Blaugefroren waren sie zu ihrem Auto gerannt, hatten sich frische Kleider angezogen und die Flasche mit Ezechiels Kopfhaut auf dem Rücksitz deponiert. Danach waren sie noch einmal hinunterin die Mulde gelaufen. Jan warf einen brennenden, mit Benzin getränkten Lappen in die Diele, und Sekunden später brannte das Haus lichterloh.

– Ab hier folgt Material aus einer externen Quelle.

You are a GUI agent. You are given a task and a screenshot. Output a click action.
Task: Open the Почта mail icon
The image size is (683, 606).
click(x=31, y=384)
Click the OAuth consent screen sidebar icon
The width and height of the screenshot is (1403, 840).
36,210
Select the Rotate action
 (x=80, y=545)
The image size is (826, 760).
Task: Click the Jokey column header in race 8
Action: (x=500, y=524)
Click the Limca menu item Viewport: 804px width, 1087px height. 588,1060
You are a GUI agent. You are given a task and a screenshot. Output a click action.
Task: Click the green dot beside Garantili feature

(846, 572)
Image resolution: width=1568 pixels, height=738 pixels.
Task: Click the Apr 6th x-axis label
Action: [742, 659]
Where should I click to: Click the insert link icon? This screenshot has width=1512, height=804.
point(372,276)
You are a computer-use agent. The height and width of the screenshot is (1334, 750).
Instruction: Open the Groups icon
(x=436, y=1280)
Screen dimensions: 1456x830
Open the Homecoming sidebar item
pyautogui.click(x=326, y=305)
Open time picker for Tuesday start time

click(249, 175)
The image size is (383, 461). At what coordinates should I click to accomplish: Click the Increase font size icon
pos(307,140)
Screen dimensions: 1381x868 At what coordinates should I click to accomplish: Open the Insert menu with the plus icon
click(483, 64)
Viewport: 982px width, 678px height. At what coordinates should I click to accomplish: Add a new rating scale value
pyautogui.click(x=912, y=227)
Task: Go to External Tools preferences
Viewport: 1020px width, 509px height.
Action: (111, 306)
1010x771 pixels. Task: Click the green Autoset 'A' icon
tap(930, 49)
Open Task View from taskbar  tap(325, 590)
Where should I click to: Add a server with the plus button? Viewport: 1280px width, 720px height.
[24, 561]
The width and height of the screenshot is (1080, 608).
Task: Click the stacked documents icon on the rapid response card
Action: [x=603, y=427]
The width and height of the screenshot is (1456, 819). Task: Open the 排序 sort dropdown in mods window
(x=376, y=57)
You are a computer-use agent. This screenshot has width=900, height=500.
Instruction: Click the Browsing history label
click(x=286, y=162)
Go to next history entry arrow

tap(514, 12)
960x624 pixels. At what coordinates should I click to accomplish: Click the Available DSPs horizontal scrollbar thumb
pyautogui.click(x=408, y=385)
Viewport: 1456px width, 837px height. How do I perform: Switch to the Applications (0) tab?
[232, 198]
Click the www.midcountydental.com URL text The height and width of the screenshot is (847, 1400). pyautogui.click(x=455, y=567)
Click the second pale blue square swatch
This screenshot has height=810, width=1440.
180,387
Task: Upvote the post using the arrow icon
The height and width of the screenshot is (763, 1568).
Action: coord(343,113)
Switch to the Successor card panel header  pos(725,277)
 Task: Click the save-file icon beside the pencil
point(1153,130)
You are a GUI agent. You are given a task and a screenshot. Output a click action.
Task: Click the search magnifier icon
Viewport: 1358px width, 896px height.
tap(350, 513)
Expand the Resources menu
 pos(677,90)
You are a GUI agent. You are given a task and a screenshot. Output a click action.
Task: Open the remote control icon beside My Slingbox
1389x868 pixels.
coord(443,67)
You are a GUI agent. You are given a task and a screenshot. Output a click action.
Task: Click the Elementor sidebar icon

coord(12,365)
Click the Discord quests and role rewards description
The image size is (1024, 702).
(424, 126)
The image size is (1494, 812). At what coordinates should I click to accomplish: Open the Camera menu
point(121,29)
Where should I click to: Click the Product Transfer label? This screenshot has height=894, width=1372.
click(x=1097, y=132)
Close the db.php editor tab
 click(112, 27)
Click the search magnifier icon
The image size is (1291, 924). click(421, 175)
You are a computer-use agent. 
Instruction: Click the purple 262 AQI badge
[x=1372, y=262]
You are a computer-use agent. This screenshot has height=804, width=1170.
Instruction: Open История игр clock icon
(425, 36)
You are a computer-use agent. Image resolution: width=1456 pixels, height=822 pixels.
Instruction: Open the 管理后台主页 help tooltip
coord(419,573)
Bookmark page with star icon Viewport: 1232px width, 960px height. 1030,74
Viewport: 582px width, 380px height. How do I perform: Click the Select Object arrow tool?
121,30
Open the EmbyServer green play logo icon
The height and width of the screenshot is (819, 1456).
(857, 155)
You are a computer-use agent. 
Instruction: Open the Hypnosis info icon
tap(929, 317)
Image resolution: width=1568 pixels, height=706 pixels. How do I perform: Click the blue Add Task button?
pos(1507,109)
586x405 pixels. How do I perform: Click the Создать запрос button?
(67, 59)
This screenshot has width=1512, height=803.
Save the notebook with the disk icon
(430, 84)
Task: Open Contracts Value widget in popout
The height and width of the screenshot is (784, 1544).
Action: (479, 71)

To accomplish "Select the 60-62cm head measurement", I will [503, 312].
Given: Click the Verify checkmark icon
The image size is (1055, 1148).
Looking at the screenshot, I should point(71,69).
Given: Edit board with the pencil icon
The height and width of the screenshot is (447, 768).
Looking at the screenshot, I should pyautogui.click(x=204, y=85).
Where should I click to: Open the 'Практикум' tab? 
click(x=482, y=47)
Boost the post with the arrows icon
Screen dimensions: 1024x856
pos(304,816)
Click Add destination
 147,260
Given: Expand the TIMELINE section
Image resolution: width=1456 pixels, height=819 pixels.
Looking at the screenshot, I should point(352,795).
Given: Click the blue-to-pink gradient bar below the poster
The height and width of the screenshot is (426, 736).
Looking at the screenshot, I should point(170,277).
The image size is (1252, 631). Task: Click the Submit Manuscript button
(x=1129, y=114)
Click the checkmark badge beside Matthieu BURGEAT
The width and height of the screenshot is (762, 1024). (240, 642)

Sie saßen schon in ihrem Auto, als die erste Explosion das Tal erschütterte. Die Feuerwehrwagen, die eben noch die Zufahrt zum Tal versperrt hatten, kamen ihnen auf Höhe des alten Gutes Kaltenbrunn sirenenheulend entgegen.
Die idyllische Landschaft, die da draußen an ihnen vorbeizog, registrierten sie nicht. Sie waren zu verwirrt. Sollten sie sich auch infiziert haben? Wer waren diese Killer?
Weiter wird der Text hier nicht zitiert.